# Advanced SQL - Part A

During this course, we will go further into SQL and learn how to perform calculations and use aggregation functions 💗.

## What you will learn in this course 🧐🧐

- Make calculations using `COUNT`, `SUM`, `AVG` & `ROUND` queries
- Segment your data into different groups with `GROUP BY`
- Achieve maxima and minima with `MAX` & `MIN`
- Filter your results with `HAVING`


## Aggregation Functions 🍲

The aggregation functions enable you to group values into a single result. For example, if you want to sum or average a certain column in your table, you can use an aggregation function.

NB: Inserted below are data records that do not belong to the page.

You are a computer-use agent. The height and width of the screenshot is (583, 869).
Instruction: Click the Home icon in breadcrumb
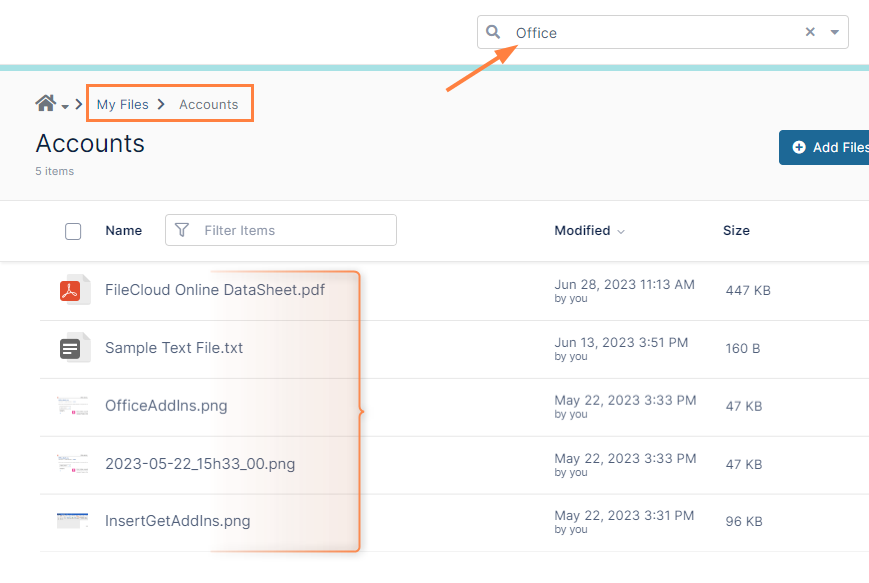pyautogui.click(x=45, y=104)
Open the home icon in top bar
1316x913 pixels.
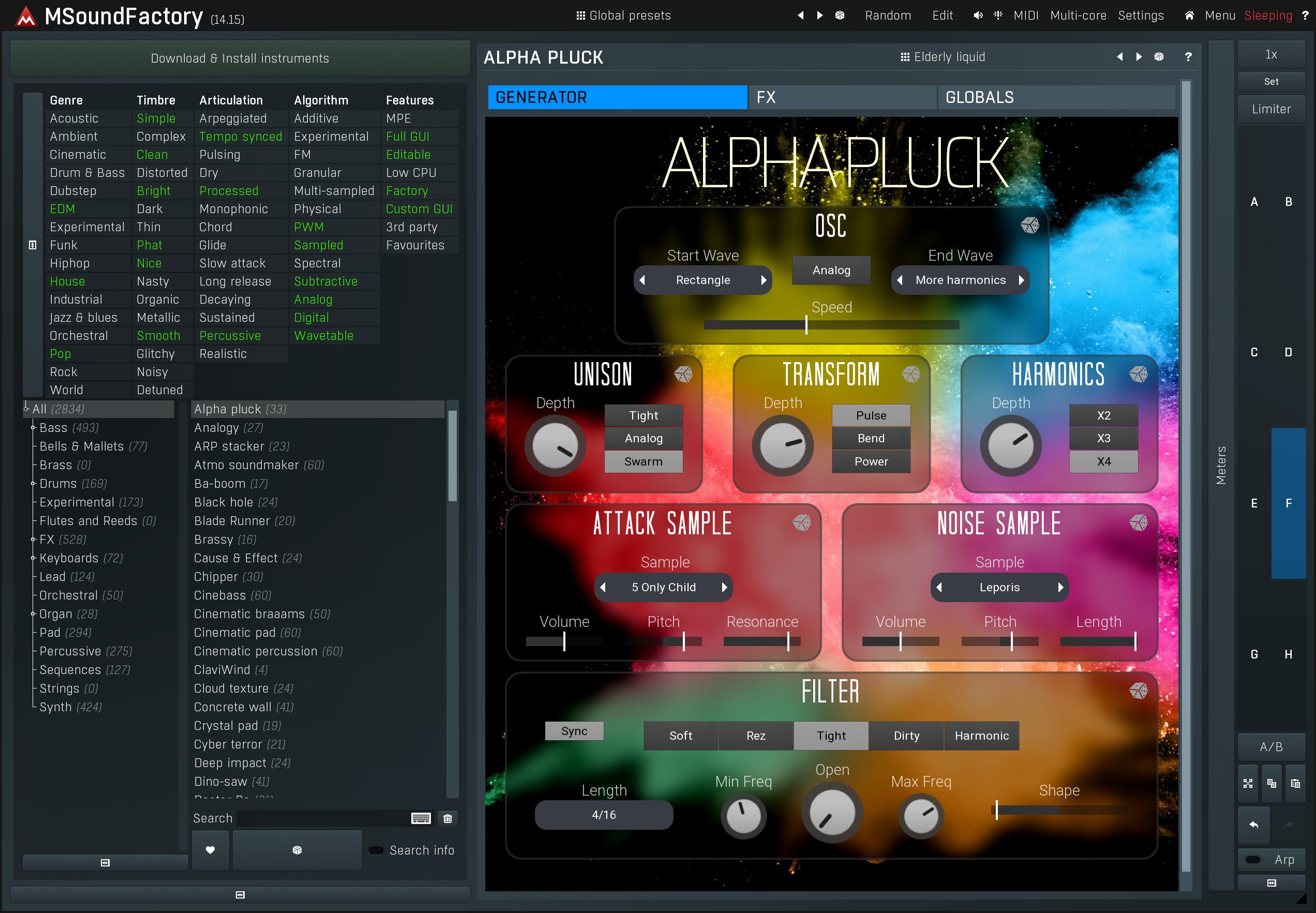[x=1189, y=16]
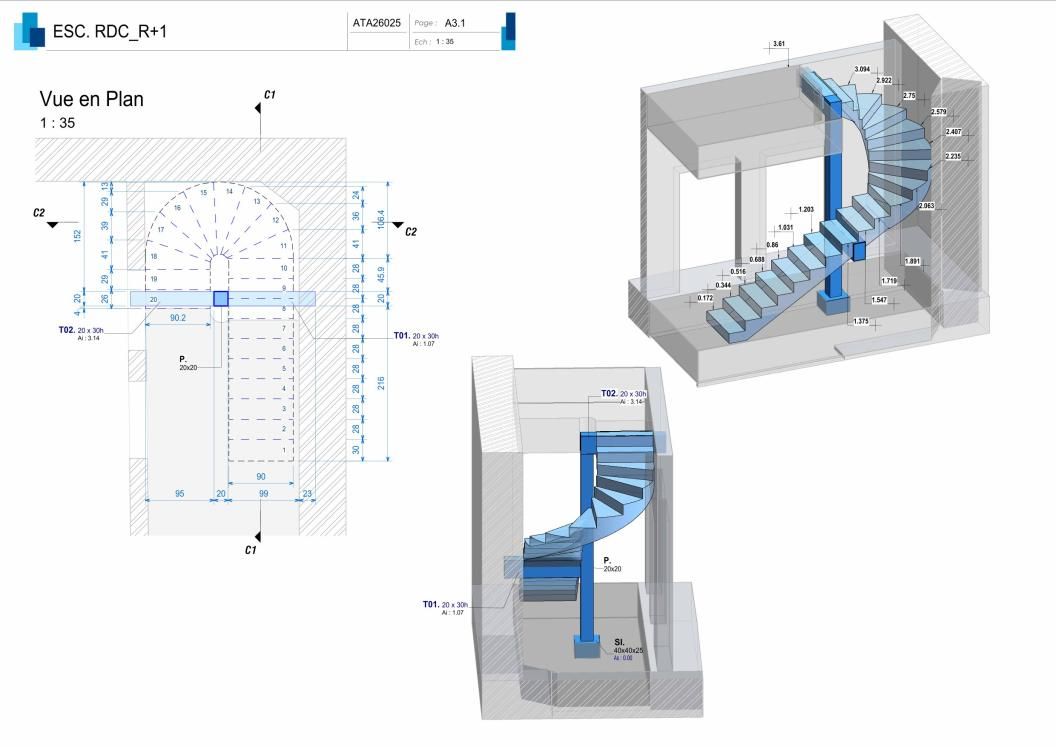Click the A3.1 page number field
The width and height of the screenshot is (1056, 747).
(455, 23)
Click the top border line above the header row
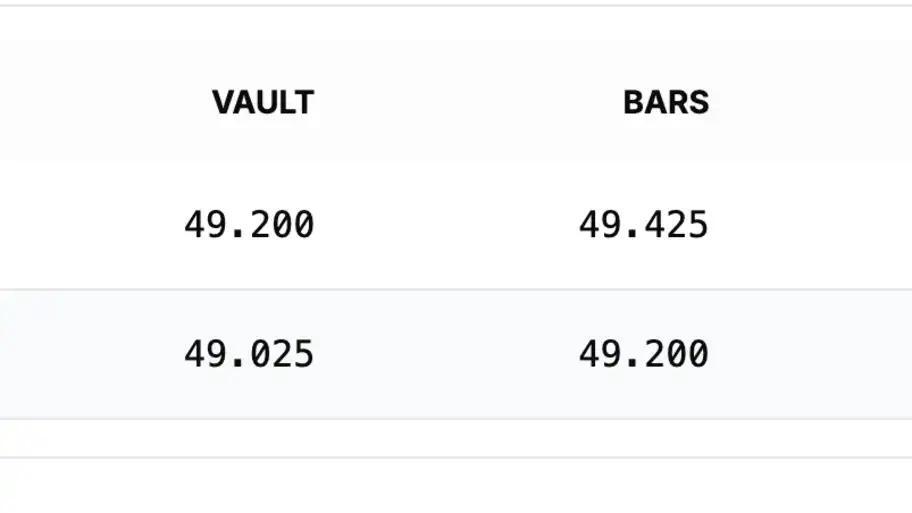Viewport: 912px width, 513px height. [456, 6]
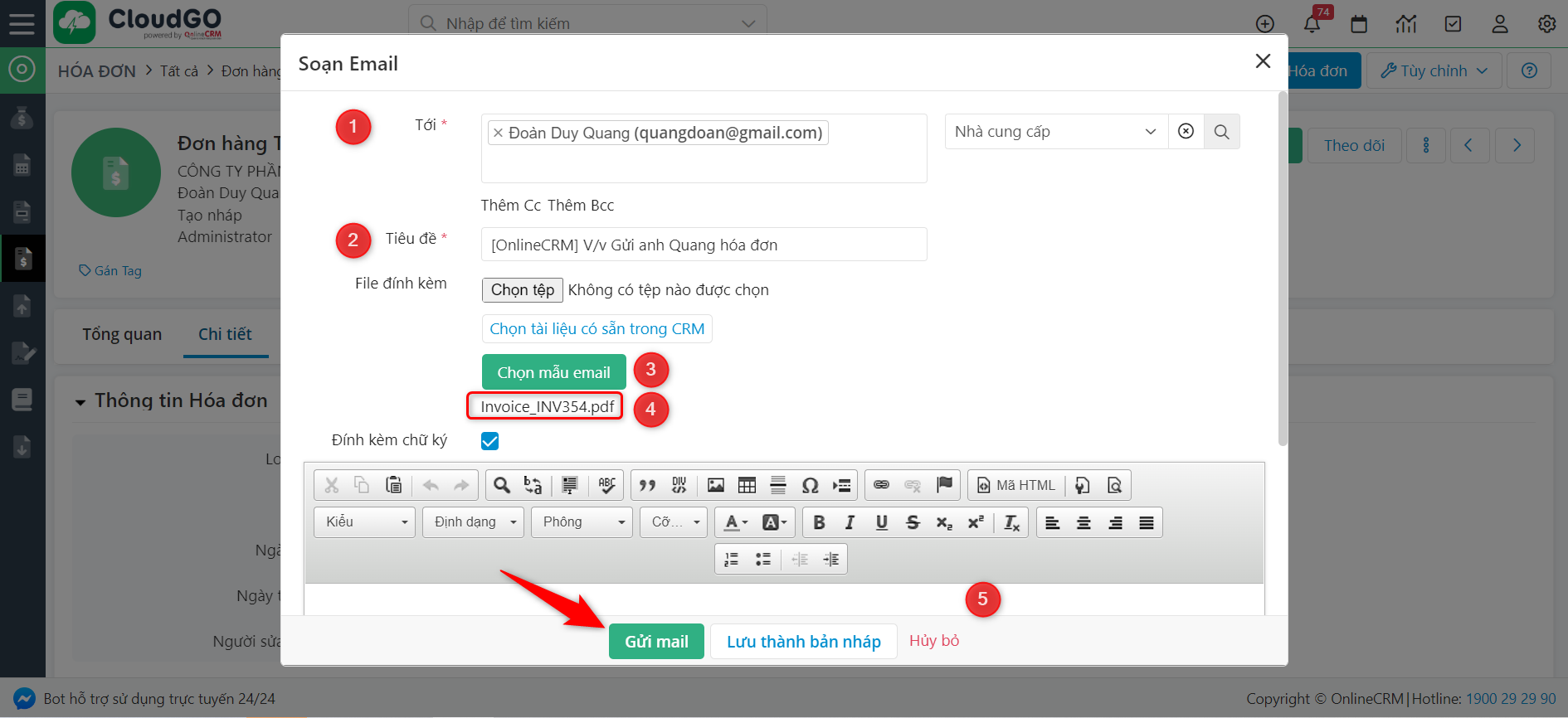Click the recipient search magnifier icon
This screenshot has height=718, width=1568.
click(x=1221, y=132)
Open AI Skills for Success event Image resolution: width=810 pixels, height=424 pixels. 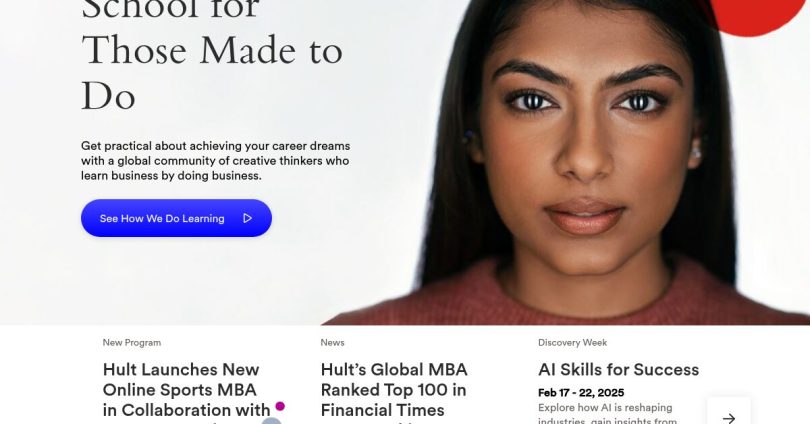tap(618, 370)
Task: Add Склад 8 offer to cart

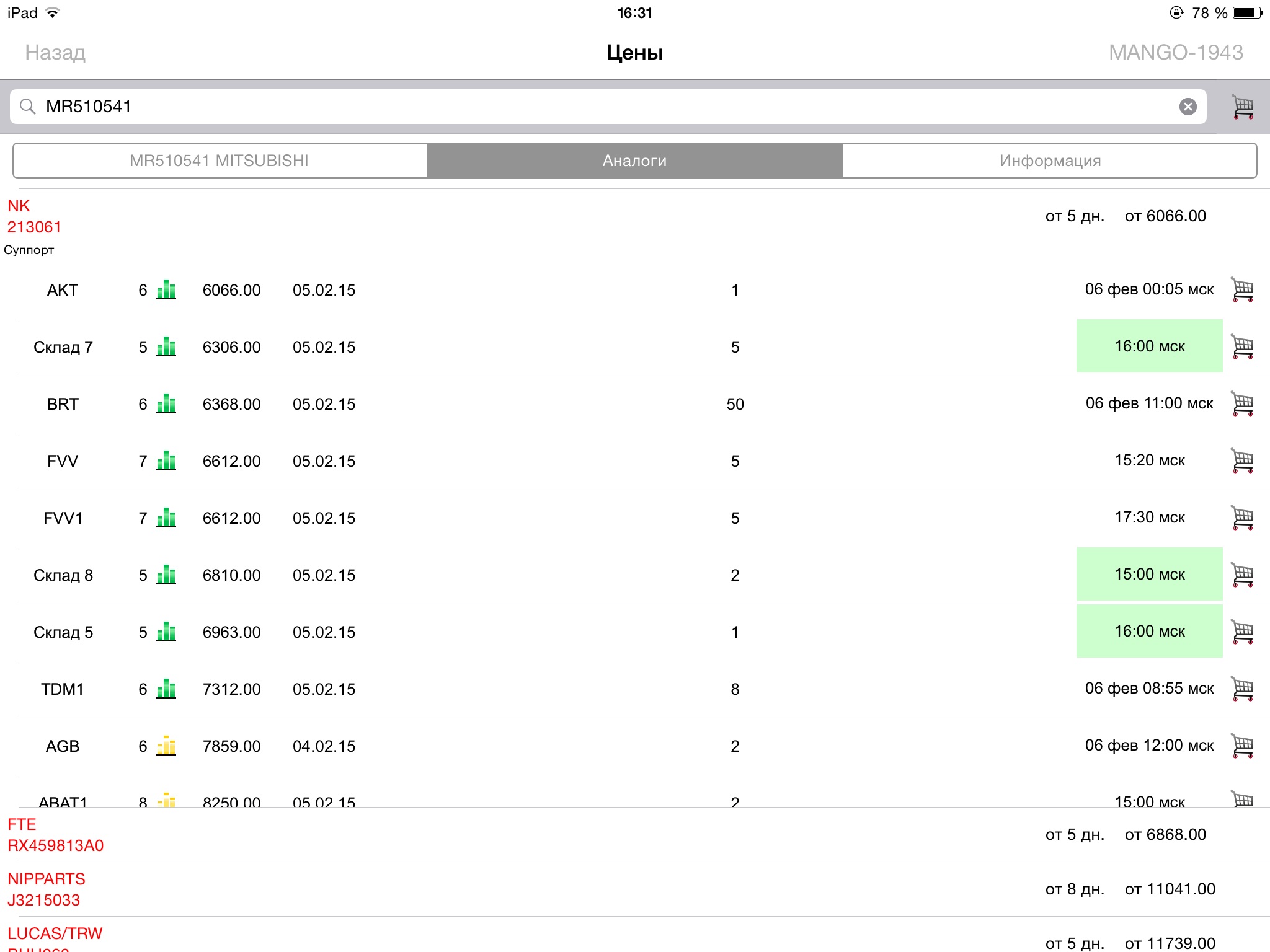Action: point(1242,575)
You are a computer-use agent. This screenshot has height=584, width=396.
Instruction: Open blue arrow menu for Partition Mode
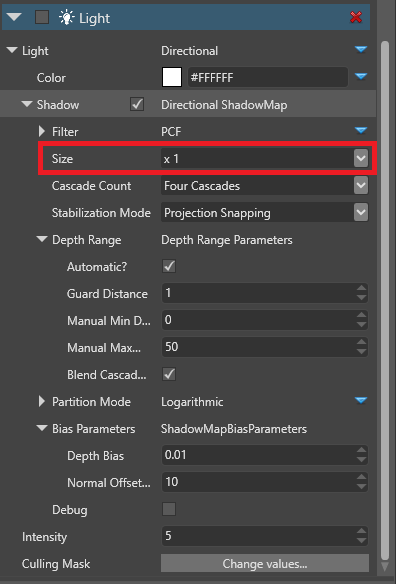click(x=361, y=400)
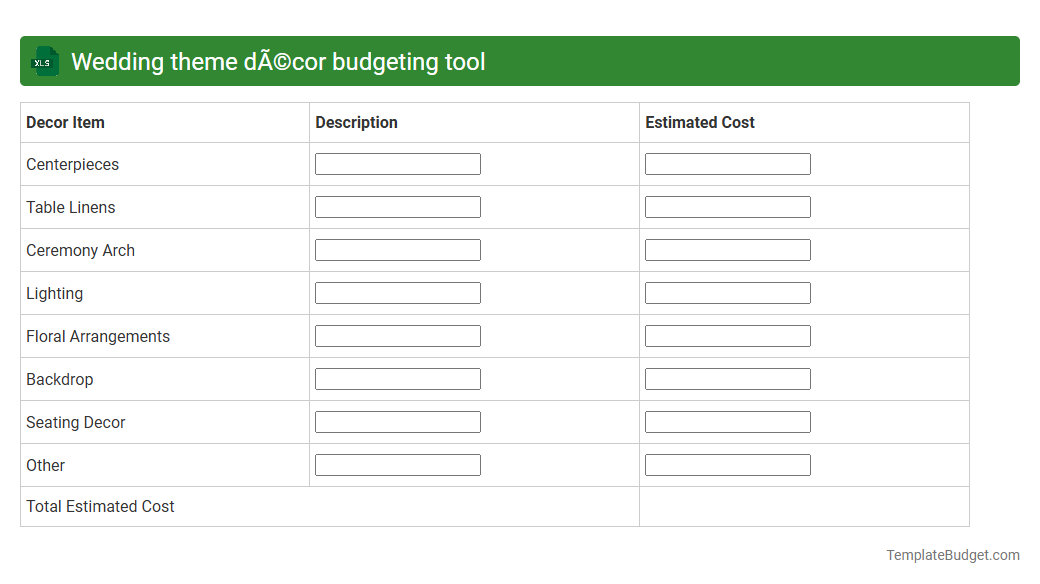1040x584 pixels.
Task: Open the TemplateBudget.com link
Action: point(954,553)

`GROUP BY` queries allows you to segment data into different clusters (or groups) and generate aggregated results for each of these clusters.

For example, `GROUP BY` and aggregation functions would be useful when you would want to determine the average spend of your customers based on their subscription plan and the city they belong to 🦊.

## COUNT

The `COUNT()` function allows you to quickly count rows.

```sql
SELECT COUNT(*)
FROM IMDB.movies ;
```

`COUNT()` takes a column as a parameter and counts the number of rows other than `NULL` in that column. It is also possible to count all rows using `*` as a parameter of the function. By adding a condition, for example using `WHERE`, it is possible to extract very useful information from a given Dataset.

Have you ever watched a movie that looked like it would never come to an end? Use `COUNT()` to see how many movies are longer than *4 hours*:

```sql
SELECT COUNT(*)

FROM IMDB.movies

WHERE duration > 240;
```

In this example, we count all rows in our table that are longer than *240 minutes* (4 hours).

## GROUP BY

### General Use

`GROUP BY` is one of the most useful query when using aggregation functions, and can only be used with aggregation functions. You will often couple this query with `SELECT`.

```sql
SELECT title_year, COUNT(*) as cnt_movies_per_year FROM IMDB.movies
GROUP BY title_year
ORDER BY cnt_movies_per_year DESC;
```

In the above example, `COUNT()` is the aggregation function. We grouped rows counted by `COUNT()` by `title_year`: this will return the number of movies released each year.

We can also sort our results by the aggregation function. Here we have sorted the number of movies released per year from the largest to the smallest.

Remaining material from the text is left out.